独立運動家の李相卨(1870~1917)先生の生家であり、木造藁ぶき造りで、母屋と納屋がある。
先生は、この家屋で学者である李行遇の息子として生まれ、1894年文科に合格した後、成均館教授、漢城師範学校教官などを歴任しながら、英語、フランス語など7カ国語を駆使し新学問を興した。
1904年には保安会の後身として大韓協同会を組織して民族運動を展開し、度支部財務官法部協判を経て、1905年には議政府参賛に抜擢された。
同年11月7日、漱玉軒において伊藤主催の下、大臣会議が強制開催され、李完用·朴斉純等の賛成により条約締結を宣言したが、先生は大臣会議の実務責任者であるにもかかわらず、日本軍の妨害により参席を許されなかった。翌日の早朝にこのことを知った先生は、地を打ちながら慟哭した。

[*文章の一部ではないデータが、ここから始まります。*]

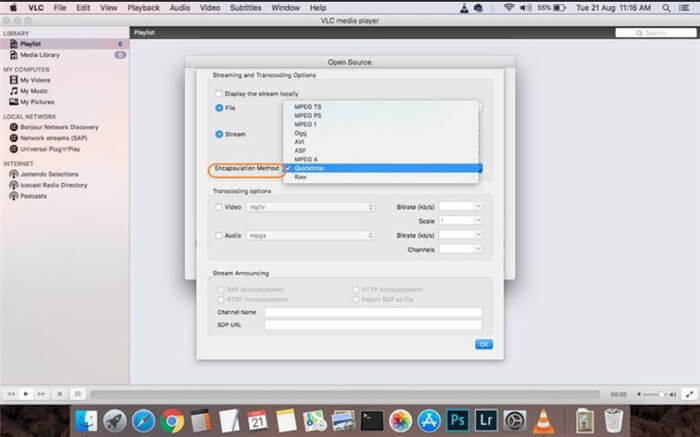This screenshot has width=700, height=437.
Task: Open Podcasts in Internet section
Action: coord(37,195)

1906年4月、国権回復運動の先頭に立つことを決心し、李東寧、鄭淳萬と共に亡命し、上海を経由して北間島龍井へ行き、瑞甸書塾を作り自費を投じて抗日民族教育を行った。1907年6~7月、ハーグで開催される万国平和会議に参席せよという高宗皇帝の委任状を受け、李儁、李瑋鍾と共に韓国の実権と国権の回復問題を国際世論に訴えようとしたが失敗し、李儁は現地で殉死した。
先生は帰国せず、イギリス、フランス、ドイツ、アメリカなど各国を訪問し、日本の侵略性を訴えつつ、韓国の独立が東洋平和の鍵だと主張した。
1910年に日韓併合がなされるとソ連領へ移住、韓興洞の韓人村を建設し民族教育を行ったが、1917年47歳の時に病により世を去った。